Fascists do dirty work for bosses

The emergence of neofascist vermin from under their rocks to demand “reopening” businesses — a demand dear to super-rich capitalist rulers — makes it imperative for the left to develop a blueprint for countering the fascist threat, a threat that has constantly reappeared in U.S. history.

On April 30, hundreds of right-wing protesters — some armed with automatic weapons — stormed Michigan’s Capitol building in Lansing. They demanded that state protections against COVID-19 be lifted and businesses be reopened. Police allowed armed neofascists inside the building and into a visitors’ gallery overlooking state legislators in session. Some legislators sent media posts saying they feared for their safety; others donned bulletproof vests.

Over the May 1 weekend, similar reactionary protests were held throughout the U.S. by a mix of white supremacist militias, religious fundamentalists and groups funded by right-wing foundations like Coors and Koch. On May 1, President Trump tweeted support for the Michigan armed fascists, calling them “very good people” — praise he previously bestowed on similar gangs marching in 2017 with Nazi symbols and Confederate flags in Charlottesville, Va. 

The bankers and billionaires who back the Trump administration have been demanding workers risk their lives and get back to work — and quickly resume putting profits in the bosses’ pockets. They manipulate the fascists to promote this program.

The date chosen by the neofascists was no accident.

May 1 is International Workers’ Day. On this May Day workers in the U.S. were in the middle of an almost unprecedented surge of job actions — slow-downs, sick- outs, walkouts, wildcats, union-approved strikes and other rank-and-file organized protests. In the pandemic, workers are demanding job safety and protective equipment from the bosses, as well as sick pay, job protection against layoffs, health insurance and more — even “Medicare for All.”

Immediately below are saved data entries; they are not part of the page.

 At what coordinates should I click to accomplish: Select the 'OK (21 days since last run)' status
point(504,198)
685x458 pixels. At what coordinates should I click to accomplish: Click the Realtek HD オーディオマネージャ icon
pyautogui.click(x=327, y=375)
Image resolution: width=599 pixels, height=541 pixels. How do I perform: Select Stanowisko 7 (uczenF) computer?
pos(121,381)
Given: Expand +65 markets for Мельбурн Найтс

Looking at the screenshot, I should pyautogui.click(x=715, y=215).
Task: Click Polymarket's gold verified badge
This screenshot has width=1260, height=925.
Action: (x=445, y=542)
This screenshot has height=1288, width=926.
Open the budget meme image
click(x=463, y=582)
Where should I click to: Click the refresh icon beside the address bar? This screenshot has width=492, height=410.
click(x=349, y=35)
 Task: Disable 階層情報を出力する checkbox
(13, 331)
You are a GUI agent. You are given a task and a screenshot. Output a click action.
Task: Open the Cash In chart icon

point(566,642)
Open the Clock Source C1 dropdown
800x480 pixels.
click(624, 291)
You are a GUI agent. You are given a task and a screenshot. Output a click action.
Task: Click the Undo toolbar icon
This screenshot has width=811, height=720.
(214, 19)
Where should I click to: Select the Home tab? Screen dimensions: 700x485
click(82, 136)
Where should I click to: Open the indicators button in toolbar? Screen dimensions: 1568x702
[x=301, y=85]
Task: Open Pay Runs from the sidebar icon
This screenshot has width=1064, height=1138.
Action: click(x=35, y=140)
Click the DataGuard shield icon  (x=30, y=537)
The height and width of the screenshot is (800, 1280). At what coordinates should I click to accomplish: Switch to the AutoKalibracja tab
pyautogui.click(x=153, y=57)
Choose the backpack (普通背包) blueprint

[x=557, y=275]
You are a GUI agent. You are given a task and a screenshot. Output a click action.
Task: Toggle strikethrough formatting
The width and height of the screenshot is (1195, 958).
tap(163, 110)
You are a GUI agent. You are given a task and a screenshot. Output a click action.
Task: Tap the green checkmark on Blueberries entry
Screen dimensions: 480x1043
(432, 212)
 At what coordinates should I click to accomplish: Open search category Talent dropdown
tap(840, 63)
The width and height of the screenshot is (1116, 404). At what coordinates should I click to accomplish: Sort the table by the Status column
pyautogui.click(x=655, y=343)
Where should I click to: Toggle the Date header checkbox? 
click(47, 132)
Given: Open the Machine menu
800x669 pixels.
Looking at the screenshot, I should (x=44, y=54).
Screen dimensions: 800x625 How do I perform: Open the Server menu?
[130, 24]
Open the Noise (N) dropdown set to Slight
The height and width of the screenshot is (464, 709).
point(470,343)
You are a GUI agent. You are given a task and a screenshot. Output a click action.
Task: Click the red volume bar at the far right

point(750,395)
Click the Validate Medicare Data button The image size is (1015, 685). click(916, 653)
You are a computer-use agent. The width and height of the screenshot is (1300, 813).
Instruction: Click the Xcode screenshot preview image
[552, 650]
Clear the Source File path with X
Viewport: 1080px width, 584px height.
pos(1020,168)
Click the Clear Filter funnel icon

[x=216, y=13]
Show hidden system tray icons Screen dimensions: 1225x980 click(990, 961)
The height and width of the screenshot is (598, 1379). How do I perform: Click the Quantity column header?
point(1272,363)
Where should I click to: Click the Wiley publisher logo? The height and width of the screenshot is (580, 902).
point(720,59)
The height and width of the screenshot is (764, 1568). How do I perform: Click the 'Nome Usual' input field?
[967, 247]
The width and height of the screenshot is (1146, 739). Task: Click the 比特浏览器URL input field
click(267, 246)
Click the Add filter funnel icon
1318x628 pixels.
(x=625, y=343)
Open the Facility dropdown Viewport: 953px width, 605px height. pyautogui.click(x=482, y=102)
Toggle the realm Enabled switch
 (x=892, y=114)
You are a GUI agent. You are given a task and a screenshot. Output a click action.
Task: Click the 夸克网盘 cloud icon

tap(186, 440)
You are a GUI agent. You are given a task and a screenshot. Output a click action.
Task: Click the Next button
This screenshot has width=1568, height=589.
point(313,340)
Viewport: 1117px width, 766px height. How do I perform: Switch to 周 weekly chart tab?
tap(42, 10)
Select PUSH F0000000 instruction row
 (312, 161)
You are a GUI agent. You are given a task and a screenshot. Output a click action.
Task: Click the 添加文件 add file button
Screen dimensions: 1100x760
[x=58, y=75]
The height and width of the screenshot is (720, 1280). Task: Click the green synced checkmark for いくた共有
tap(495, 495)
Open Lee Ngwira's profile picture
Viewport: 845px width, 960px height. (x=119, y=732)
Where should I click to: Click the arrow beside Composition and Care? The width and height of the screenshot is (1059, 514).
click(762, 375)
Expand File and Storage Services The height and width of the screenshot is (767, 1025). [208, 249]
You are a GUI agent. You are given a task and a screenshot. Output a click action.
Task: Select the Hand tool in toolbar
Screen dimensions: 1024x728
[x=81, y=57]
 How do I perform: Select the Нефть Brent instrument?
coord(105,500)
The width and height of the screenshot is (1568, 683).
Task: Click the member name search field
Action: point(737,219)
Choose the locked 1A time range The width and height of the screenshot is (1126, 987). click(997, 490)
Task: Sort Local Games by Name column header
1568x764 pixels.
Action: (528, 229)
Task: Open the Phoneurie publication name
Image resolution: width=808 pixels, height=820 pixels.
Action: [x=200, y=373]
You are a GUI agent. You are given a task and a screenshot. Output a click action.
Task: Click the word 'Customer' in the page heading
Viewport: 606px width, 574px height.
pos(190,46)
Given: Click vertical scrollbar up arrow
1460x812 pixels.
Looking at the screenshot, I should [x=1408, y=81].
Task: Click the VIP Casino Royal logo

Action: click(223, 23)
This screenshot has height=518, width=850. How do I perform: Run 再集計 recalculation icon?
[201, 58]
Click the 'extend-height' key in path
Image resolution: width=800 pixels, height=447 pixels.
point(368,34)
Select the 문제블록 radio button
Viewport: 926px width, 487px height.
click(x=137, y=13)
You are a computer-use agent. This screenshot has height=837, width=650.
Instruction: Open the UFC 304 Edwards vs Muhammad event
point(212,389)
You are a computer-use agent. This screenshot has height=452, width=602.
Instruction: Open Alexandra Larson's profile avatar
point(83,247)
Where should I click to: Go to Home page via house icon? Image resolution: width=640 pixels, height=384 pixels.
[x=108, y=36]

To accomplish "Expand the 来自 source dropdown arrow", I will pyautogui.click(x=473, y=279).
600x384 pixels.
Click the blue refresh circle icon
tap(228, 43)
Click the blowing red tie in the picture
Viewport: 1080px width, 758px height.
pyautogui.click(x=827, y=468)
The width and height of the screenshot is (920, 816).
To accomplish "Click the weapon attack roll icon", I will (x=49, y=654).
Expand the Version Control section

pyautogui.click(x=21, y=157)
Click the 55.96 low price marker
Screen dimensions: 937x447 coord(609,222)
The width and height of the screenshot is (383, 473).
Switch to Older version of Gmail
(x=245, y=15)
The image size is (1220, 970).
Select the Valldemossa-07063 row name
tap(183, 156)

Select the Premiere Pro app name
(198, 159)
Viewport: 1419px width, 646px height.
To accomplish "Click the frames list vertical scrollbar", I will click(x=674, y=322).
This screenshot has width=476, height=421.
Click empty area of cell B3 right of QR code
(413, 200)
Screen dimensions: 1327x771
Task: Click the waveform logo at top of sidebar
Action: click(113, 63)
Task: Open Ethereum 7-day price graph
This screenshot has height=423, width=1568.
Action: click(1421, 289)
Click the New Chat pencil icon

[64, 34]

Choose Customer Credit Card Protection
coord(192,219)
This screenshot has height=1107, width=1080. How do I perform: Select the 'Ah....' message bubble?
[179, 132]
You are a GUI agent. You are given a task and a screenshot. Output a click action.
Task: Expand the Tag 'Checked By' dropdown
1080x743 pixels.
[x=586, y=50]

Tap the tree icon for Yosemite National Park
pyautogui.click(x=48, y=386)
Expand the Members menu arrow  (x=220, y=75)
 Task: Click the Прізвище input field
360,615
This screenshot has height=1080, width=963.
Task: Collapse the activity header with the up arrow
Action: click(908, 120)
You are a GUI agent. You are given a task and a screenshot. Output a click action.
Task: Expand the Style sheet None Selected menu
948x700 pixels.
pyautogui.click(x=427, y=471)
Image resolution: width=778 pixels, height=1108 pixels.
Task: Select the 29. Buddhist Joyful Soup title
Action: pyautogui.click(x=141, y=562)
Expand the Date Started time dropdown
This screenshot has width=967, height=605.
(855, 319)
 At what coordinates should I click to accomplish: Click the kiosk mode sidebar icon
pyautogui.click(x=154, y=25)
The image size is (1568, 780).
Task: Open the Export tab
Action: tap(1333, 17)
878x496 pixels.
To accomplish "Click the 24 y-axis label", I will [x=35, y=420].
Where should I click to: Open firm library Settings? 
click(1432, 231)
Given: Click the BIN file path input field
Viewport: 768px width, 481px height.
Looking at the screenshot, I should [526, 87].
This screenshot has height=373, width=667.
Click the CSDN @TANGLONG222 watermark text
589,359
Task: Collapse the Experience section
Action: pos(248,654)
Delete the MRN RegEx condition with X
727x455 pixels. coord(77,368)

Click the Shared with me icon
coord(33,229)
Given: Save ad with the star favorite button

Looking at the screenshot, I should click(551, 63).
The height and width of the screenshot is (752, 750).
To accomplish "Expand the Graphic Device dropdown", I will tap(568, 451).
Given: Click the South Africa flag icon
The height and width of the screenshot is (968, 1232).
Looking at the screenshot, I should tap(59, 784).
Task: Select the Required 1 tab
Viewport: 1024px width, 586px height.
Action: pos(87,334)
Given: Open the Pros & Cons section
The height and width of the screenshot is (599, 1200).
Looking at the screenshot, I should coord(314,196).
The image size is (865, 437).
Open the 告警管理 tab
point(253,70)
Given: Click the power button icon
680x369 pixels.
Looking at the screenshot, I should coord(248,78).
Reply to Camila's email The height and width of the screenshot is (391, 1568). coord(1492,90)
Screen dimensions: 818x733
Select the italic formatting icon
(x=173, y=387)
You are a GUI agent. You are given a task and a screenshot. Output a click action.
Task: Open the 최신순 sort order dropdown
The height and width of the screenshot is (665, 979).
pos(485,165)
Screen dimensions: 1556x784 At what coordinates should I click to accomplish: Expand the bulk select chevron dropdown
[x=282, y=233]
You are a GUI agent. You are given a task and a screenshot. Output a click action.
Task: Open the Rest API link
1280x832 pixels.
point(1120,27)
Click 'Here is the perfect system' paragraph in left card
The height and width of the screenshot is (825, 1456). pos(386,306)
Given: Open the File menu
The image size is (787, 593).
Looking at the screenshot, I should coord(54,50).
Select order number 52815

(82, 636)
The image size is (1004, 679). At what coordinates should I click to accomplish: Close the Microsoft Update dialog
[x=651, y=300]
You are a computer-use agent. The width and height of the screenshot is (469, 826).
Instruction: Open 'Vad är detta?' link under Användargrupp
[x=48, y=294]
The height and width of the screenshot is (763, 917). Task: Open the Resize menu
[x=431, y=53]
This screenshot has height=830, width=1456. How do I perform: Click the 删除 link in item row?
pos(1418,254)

The big business media gave the neofascists hours of airtime on May Day yet hardly glanced at the historic worker actions taking place. The armed right-wingers are simply an extension of capitalist “business as usual.”

The same types of gangs were the militias of colonizing settlers, the plantation patrols of the Southern slavocracy, the strike-breaking shock troops of Northern industrialists. Over centuries, these extra-legal forces have been the Posse Comitatus, Ku Klux Klan and now the Proud Boys.

U.S. owners of land and industry have always called out and funded their “bully boys” when oppressed peoples and workers have organized and made a break for freedom.

The function of these neofascist forces was clearly defined by Workers World Party co-founder Sam Marcy in his 1983 book “The Klan and the Government: Foes or Allies?”

“It has to be remembered that the use of violence and mass repression is a congenital tendency of the capitalist state. Even in the so-called best of times the capitalist government not only tolerates terrorist organizations like the Klan, but once the class struggle of the workers and oppressed people takes on the character of a genuine mass upsurge, the capitalist government is more likely than ever to encourage and promote the likes of the Klan and other mediums of repression.”

Workers are rising in the U.S., fighting for their lives during the coronavirus pandemic. And the ruling class is calling out its shock troops to try to push them back.

As socialists, as left activists, as workers, our job is two-fold: First, we must staunchly support and organize with other workers and oppressed people to forge bonds of solidarity against all forms of capitalist oppression.

Second, we must resist the propaganda of demoralization and remember that over and over peoples’ resistance has risen to push back and defang these reactionary forces.

From Indigenous resistance that continues to this day to the centuries of enslaved peoples rising in rebellion, from the 1981 march that shut down Nazis in Buffalo, N.Y., to the 2017 united left organizing that broke the white supremacist march on Charlottesville, we have militant histories to inspire, instruct and strengthen us. 

As Marcy wrote of the resounding 1981 defeat of the Nazis:

 “Intransigence, which is so indispensable in any working-class struggle, did not alone account for the victory of the anti-fascist progressive coalition in Buffalo. It was also careful assessment of the political relationship of forces in the area and in the country. It was good, efficient organization, free from any dogmatic approach to the phenomenon of fascist violence, free from sectarianism. It was reliance on the mass of the workers and progressives, and [on] attempts to achieve the broadest possible alliance with all elements willing, ready and able to put up a vigorous struggle.” 

There, in one paragraph, is a blueprint for action against the current eruption of neofascist forces.